Sometime before midnight, he takes his backpack and duffle and walks out into the cool night air. He passes the bank and the realtor’s office turning left toward the beach. He no longer sleeps on the sand because the beach patrol wakes him too early. Instead he heads for the small walkway behind the shops on Main street. Between a dumpster and a bush lies a ten by four foot space of grass that fits his sleeping pad and blanket.

At midnight, the church bells ring. Robert lays his head down on his jacket. He hears a radiator click on and then looks up at the sky. The weather is getting colder he thinks and then pulls his blanket tightly around his neck.
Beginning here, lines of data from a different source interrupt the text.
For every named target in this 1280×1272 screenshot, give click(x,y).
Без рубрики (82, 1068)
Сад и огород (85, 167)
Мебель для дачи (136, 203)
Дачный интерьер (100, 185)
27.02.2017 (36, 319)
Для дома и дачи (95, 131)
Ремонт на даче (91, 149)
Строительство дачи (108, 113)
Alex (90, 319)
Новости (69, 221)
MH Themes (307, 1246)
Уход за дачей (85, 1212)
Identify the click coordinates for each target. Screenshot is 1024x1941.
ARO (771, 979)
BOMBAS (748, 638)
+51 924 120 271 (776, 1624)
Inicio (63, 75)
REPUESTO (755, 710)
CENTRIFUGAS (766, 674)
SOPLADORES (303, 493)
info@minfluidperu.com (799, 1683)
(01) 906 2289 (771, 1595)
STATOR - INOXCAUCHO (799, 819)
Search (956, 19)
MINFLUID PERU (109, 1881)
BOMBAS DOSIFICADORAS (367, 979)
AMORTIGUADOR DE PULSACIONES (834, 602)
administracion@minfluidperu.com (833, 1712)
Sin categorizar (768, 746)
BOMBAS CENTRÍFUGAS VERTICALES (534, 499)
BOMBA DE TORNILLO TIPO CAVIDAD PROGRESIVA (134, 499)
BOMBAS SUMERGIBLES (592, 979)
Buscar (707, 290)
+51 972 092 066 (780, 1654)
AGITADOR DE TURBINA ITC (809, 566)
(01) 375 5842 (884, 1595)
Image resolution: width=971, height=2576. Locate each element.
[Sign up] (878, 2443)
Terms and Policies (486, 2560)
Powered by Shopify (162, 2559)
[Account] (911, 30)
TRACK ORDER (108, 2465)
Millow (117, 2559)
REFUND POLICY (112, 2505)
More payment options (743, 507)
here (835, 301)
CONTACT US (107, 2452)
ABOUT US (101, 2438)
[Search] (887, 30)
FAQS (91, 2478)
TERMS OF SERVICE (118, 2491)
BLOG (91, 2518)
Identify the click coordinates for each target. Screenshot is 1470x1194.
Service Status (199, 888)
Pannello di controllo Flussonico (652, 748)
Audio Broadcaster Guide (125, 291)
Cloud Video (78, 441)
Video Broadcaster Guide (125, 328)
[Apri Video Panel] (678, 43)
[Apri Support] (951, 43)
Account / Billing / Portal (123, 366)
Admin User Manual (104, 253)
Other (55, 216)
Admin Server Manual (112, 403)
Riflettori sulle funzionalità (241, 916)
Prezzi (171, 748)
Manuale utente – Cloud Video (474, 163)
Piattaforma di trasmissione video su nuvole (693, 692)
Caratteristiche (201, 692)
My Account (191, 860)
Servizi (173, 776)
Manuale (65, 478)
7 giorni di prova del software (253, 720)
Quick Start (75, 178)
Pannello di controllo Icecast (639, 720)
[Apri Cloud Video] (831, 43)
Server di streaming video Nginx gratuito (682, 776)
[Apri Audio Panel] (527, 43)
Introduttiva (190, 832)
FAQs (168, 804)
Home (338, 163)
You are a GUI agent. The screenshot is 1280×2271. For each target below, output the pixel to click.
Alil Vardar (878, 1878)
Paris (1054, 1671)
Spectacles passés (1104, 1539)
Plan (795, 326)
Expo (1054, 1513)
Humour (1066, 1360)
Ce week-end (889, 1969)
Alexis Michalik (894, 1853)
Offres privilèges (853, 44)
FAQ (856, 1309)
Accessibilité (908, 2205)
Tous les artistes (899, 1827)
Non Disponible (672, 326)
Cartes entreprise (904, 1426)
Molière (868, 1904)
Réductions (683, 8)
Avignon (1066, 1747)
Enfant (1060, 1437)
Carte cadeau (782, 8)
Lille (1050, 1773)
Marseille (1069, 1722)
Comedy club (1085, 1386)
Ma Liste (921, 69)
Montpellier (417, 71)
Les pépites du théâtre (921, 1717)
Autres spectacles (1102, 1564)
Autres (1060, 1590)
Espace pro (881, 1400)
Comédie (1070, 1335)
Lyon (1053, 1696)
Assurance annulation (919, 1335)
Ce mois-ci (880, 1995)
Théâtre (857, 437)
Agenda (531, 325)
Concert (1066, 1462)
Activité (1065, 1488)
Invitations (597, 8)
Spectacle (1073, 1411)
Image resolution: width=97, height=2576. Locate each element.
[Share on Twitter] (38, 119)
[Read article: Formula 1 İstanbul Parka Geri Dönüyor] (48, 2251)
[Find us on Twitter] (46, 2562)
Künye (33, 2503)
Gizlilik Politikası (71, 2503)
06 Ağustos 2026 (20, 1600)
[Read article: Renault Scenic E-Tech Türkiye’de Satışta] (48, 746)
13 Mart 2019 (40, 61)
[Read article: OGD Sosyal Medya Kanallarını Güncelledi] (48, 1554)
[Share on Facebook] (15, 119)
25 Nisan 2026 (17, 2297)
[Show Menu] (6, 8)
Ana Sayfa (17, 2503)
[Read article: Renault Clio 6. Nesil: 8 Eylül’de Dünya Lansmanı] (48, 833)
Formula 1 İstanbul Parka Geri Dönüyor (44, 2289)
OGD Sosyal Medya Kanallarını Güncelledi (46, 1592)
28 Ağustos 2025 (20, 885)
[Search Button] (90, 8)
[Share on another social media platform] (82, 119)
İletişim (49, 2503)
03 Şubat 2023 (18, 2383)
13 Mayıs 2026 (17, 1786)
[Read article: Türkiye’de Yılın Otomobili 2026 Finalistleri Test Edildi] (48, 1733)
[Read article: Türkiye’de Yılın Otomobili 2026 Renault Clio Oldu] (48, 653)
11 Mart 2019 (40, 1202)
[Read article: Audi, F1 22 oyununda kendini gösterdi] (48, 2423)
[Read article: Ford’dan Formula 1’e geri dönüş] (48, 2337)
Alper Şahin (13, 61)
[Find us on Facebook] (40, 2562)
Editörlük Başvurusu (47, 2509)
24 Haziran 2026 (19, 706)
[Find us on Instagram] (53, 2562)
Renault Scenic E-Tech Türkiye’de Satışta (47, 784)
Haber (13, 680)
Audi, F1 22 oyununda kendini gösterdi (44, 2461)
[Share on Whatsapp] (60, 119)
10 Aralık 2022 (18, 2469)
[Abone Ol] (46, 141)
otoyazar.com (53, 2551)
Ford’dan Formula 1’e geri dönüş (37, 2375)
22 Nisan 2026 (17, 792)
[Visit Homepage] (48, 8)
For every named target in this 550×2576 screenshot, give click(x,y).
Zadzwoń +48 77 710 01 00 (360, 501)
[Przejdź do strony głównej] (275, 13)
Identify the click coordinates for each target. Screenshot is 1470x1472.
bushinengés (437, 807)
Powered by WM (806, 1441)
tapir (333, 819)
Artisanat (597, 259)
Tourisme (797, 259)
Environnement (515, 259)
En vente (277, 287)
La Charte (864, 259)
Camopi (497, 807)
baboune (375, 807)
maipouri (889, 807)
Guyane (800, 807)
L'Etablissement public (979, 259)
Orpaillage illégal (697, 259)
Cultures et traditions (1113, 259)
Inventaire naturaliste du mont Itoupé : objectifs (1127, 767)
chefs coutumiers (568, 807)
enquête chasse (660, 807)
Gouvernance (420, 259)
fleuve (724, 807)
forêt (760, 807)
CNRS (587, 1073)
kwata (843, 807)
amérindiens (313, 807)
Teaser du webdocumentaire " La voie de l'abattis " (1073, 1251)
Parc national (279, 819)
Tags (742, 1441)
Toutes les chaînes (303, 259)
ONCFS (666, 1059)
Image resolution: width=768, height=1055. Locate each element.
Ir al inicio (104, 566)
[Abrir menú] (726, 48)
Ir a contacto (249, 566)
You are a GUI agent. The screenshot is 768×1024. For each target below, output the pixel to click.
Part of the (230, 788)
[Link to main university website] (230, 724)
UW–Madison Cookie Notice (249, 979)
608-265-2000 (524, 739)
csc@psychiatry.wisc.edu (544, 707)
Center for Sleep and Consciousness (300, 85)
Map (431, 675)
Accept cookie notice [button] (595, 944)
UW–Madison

H.A.G is the Name of the Bar

Across the dead street lives a karaoke bar that smells of seafood and tacos. The neon sign spells out the initials H.A.G. There are no windows except for a small horizontal pane of glass at the top of the door. If you look through it, you’ll see bodies pressed up against each other moving through a fog of smoke and sweat. Tiny red lights pop in an out at various points. There’s a rumble of sound but you can’t make out anything definitive.

On most nights after work, Corey walks by the bar without noticing it. He’s wrapped up in his thoughts, his body tight from sitting at a desk all day. Tonight, the sky is oil black and the street is silent. He hears the smack of his rubber shoes on the pavement and goes inside.

Four hours from now when the street is a corpse, Corey will exit the bar without his jacket or wallet wearing lipstick and eyeliner. His hair will smell of shrimp and his shoes will be dirty. He will not know what the initials H.A.G mean.

Down the street he’ll feel the cold air on his thin arms, shiver slightly, and look back to the bar. He’ll wonder if he went inside with a jacket, realize he had, but decide not to go back in. The night will plaster itself on his temple, heavy and thick, and the only sound will remain the faint hum of Stevie wonder’s voice.